Genome-wide association study of IgG1 responses to the choline-binding protein PspC of Streptococcus pneumoniae.

Abstract

Streptococcus pneumoniae causes invasive pneumococcal disease. Delayed development of antibodies to S. pneumoniae in infancy is associated with the development of atopy and asthma. Pneumococcal surface protein C (PspC) is a vaccine candidate and variation in its choline-binding region is associated with invasive disease. This study examined 523 060 single-nucleotide polymorphisms in The Western Australian Pregnancy Cohort (Raine) Study to find loci influencing immunoglobulin G1 (IgG1) responses to PspC measured at age 14 years (n=1152).

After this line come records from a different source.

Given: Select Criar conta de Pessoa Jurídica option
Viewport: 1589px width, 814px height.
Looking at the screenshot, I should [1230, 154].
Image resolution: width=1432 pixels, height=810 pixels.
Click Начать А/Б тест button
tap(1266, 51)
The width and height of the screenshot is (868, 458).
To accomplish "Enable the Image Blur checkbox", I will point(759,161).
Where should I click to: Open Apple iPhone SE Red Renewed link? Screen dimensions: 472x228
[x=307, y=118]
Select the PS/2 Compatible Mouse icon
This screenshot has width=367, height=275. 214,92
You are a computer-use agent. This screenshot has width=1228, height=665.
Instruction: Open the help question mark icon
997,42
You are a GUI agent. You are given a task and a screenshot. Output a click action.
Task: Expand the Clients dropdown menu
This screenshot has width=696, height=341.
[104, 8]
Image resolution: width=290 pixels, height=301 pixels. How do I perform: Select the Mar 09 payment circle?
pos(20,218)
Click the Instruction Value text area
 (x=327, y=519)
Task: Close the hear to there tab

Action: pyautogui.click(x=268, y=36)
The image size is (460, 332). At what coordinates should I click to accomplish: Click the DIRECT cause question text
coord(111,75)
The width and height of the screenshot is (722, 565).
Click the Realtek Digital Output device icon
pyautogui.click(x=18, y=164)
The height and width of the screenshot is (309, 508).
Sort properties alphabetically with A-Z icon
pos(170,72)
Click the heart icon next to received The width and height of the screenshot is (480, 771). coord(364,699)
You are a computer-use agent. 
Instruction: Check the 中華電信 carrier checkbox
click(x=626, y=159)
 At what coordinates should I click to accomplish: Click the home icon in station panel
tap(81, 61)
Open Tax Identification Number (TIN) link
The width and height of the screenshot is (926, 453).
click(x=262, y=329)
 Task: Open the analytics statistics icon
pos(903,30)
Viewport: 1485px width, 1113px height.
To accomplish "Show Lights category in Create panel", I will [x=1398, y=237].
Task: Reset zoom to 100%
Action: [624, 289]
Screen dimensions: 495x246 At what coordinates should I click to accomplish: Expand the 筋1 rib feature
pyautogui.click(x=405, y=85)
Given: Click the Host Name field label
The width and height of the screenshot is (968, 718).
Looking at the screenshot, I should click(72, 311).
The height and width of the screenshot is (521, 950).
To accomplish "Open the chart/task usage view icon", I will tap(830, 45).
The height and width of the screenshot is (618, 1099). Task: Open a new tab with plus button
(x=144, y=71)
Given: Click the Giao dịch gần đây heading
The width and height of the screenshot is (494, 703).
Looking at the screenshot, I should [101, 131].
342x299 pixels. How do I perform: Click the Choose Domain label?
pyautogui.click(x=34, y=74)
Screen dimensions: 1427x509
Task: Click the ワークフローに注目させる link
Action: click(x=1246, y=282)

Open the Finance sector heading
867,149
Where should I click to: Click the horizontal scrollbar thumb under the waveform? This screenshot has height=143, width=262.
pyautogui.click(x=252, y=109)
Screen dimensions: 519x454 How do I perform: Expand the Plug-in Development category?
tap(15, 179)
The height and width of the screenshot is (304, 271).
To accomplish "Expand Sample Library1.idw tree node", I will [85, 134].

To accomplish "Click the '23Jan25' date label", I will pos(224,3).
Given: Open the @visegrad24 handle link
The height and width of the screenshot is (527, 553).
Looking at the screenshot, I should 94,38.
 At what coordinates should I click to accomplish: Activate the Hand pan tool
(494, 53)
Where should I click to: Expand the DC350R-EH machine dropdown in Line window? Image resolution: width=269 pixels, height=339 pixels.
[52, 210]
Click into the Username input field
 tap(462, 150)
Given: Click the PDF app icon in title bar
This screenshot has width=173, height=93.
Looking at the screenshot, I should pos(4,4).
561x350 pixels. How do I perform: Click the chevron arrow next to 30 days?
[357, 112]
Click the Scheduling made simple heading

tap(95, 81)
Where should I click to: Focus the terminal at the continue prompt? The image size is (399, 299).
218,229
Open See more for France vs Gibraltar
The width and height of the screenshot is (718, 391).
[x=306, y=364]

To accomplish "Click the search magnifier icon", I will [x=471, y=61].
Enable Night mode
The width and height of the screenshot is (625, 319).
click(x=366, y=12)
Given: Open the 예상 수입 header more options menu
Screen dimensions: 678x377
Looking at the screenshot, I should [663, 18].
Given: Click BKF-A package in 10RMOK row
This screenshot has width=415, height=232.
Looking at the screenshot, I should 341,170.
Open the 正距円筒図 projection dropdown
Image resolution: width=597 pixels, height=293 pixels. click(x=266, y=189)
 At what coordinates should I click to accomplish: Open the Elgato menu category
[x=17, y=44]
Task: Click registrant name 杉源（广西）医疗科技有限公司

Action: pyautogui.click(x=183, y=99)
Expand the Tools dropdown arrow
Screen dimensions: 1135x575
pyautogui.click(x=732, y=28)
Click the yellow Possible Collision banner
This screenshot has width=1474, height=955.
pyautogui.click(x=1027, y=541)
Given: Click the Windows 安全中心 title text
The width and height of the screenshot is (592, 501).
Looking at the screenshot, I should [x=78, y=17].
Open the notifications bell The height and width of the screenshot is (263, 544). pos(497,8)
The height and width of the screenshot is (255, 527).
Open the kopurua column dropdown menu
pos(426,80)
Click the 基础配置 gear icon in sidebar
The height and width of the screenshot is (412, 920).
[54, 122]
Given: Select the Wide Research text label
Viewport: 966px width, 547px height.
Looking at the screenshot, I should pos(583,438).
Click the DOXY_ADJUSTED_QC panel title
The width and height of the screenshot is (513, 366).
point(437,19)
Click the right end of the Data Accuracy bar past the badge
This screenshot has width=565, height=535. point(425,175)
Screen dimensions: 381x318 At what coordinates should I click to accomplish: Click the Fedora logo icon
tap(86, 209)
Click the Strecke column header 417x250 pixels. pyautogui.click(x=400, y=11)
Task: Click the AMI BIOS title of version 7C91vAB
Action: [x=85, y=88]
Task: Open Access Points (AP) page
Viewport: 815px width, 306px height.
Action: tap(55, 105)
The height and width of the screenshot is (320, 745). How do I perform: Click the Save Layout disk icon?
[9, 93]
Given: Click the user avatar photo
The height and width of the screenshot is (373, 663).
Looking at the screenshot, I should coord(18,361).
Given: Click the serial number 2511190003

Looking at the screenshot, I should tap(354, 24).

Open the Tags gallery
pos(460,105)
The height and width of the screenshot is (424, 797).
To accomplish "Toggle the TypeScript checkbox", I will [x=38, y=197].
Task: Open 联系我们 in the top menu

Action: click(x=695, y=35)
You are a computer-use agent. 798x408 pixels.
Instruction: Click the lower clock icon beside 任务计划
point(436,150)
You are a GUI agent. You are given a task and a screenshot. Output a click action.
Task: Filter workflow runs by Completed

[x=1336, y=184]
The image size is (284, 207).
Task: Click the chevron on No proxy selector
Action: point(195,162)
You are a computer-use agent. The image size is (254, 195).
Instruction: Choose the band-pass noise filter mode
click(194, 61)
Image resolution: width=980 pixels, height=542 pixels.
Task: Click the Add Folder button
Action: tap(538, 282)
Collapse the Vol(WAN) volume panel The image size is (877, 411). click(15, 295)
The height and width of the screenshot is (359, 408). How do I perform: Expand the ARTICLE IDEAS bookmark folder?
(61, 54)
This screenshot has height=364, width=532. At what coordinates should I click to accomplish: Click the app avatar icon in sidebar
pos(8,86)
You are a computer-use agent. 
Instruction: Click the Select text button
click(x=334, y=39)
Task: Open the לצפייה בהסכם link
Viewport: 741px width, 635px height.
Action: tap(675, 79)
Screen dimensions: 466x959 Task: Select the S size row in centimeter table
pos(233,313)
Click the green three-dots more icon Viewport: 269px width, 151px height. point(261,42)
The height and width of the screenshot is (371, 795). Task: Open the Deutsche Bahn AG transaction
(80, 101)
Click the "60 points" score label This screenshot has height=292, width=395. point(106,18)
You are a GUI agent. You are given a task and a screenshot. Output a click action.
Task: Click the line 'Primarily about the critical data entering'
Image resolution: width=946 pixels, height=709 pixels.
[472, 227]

Genome-wide significance (top SNP rs9275596; P=3.1 × 10(-14)) was only observed at human leucocyte antigen (HLA). Imputed HLA amino-acid polymorphisms showed the strongest associations at positions DRB1 47 (P=3.2 × 10(-11)), 13SRG (P=9.8 × 10(-10)) and 11SP (P=9.8 × 10(-10)), and at DQA1 34 (P=6.4 × 10(-10)), DQB1 167R (P=9.3 × 10(-6)) and HLA-B 95 W (P=1.2 × 10(-9)). Conditional analyses showed independent contributions from DRB1 47 and DQB1 167R to the signal at rs9275596, supported by an omnibus test showing a strong signal for the haplotype DRB1_47_DQB1_167 (P=9.02 × 10(-15)). In silico analysis showed that DRB1 four-digit allele groups defined by DRB1 47F bind to a greater complexity of core 9-mer epitopes compared with DRB1 47Y, especially across repeats in the C-term choline-binding region. Consequent differences in CD4 T-cell help for IgG1 to PspC could have implications for vaccine design. Further analysis in other cohorts is merited.